• **Listed records**:
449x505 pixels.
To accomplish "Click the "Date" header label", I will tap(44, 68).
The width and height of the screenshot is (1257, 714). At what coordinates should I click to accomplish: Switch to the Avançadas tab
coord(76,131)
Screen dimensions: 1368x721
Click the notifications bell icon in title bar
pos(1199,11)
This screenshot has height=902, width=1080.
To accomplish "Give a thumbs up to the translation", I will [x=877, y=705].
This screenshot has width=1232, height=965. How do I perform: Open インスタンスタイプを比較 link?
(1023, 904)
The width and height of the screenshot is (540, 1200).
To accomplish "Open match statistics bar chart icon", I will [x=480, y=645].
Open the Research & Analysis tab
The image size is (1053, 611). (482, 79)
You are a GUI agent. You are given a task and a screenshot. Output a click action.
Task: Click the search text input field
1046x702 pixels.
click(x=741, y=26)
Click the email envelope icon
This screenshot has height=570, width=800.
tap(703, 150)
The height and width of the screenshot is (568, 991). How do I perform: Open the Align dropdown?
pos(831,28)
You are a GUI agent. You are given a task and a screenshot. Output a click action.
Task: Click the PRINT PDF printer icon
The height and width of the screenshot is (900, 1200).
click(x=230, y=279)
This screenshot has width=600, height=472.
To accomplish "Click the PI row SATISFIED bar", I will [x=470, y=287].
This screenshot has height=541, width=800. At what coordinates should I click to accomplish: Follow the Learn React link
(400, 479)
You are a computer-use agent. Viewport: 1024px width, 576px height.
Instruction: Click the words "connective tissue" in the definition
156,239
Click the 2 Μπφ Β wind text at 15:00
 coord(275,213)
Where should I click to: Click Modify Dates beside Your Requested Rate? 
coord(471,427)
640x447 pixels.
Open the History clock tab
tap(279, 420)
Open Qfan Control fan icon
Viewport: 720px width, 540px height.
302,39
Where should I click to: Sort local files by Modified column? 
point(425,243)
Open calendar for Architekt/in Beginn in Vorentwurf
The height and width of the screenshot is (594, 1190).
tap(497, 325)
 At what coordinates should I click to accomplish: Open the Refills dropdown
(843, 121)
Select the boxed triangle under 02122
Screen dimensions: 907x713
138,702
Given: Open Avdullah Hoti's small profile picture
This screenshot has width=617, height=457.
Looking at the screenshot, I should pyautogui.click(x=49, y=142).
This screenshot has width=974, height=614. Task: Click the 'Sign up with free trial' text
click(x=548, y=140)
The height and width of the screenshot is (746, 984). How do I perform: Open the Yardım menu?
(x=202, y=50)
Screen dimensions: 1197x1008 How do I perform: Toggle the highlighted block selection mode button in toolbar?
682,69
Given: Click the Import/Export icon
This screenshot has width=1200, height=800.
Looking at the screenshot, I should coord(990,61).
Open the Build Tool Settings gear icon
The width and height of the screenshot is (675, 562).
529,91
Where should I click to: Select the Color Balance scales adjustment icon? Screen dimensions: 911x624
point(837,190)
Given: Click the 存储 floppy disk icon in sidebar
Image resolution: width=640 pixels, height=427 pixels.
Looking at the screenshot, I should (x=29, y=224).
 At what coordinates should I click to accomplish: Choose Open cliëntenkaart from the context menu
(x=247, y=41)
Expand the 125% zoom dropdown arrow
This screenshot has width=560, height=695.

• **Activity**:
Write out the whole listing once more, exactly as it reads.

• **Written reply**:
449x505 pixels.
To accomplish "Click the "Date" header label", I will tap(44, 68).
The width and height of the screenshot is (1257, 714). At what coordinates should I click to accomplish: Switch to the Avançadas tab
coord(76,131)
Screen dimensions: 1368x721
Click the notifications bell icon in title bar
pos(1199,11)
This screenshot has height=902, width=1080.
To accomplish "Give a thumbs up to the translation", I will [x=877, y=705].
This screenshot has width=1232, height=965. How do I perform: Open インスタンスタイプを比較 link?
(1023, 904)
The width and height of the screenshot is (540, 1200).
To accomplish "Open match statistics bar chart icon", I will [x=480, y=645].
Open the Research & Analysis tab
The image size is (1053, 611). (482, 79)
You are a GUI agent. You are given a task and a screenshot. Output a click action.
Task: Click the search text input field
1046x702 pixels.
click(x=741, y=26)
Click the email envelope icon
This screenshot has height=570, width=800.
tap(703, 150)
The height and width of the screenshot is (568, 991). How do I perform: Open the Align dropdown?
pos(831,28)
You are a GUI agent. You are given a task and a screenshot. Output a click action.
Task: Click the PRINT PDF printer icon
The height and width of the screenshot is (900, 1200).
click(x=230, y=279)
This screenshot has width=600, height=472.
To accomplish "Click the PI row SATISFIED bar", I will [x=470, y=287].
This screenshot has height=541, width=800. At what coordinates should I click to accomplish: Follow the Learn React link
(400, 479)
You are a computer-use agent. Viewport: 1024px width, 576px height.
Instruction: Click the words "connective tissue" in the definition
156,239
Click the 2 Μπφ Β wind text at 15:00
 coord(275,213)
Where should I click to: Click Modify Dates beside Your Requested Rate? 
coord(471,427)
640x447 pixels.
Open the History clock tab
tap(279, 420)
Open Qfan Control fan icon
Viewport: 720px width, 540px height.
302,39
Where should I click to: Sort local files by Modified column? 
point(425,243)
Open calendar for Architekt/in Beginn in Vorentwurf
The height and width of the screenshot is (594, 1190).
tap(497, 325)
 At what coordinates should I click to accomplish: Open the Refills dropdown
(843, 121)
Select the boxed triangle under 02122
Screen dimensions: 907x713
138,702
Given: Open Avdullah Hoti's small profile picture
This screenshot has width=617, height=457.
Looking at the screenshot, I should pyautogui.click(x=49, y=142).
This screenshot has width=974, height=614. Task: Click the 'Sign up with free trial' text
click(x=548, y=140)
The height and width of the screenshot is (746, 984). How do I perform: Open the Yardım menu?
(x=202, y=50)
Screen dimensions: 1197x1008 How do I perform: Toggle the highlighted block selection mode button in toolbar?
682,69
Given: Click the Import/Export icon
This screenshot has width=1200, height=800.
Looking at the screenshot, I should coord(990,61).
Open the Build Tool Settings gear icon
The width and height of the screenshot is (675, 562).
529,91
Where should I click to: Select the Color Balance scales adjustment icon? Screen dimensions: 911x624
point(837,190)
Given: Click the 存储 floppy disk icon in sidebar
Image resolution: width=640 pixels, height=427 pixels.
Looking at the screenshot, I should (x=29, y=224).
 At what coordinates should I click to accomplish: Choose Open cliëntenkaart from the context menu
(x=247, y=41)
Expand the 125% zoom dropdown arrow
This screenshot has width=560, height=695.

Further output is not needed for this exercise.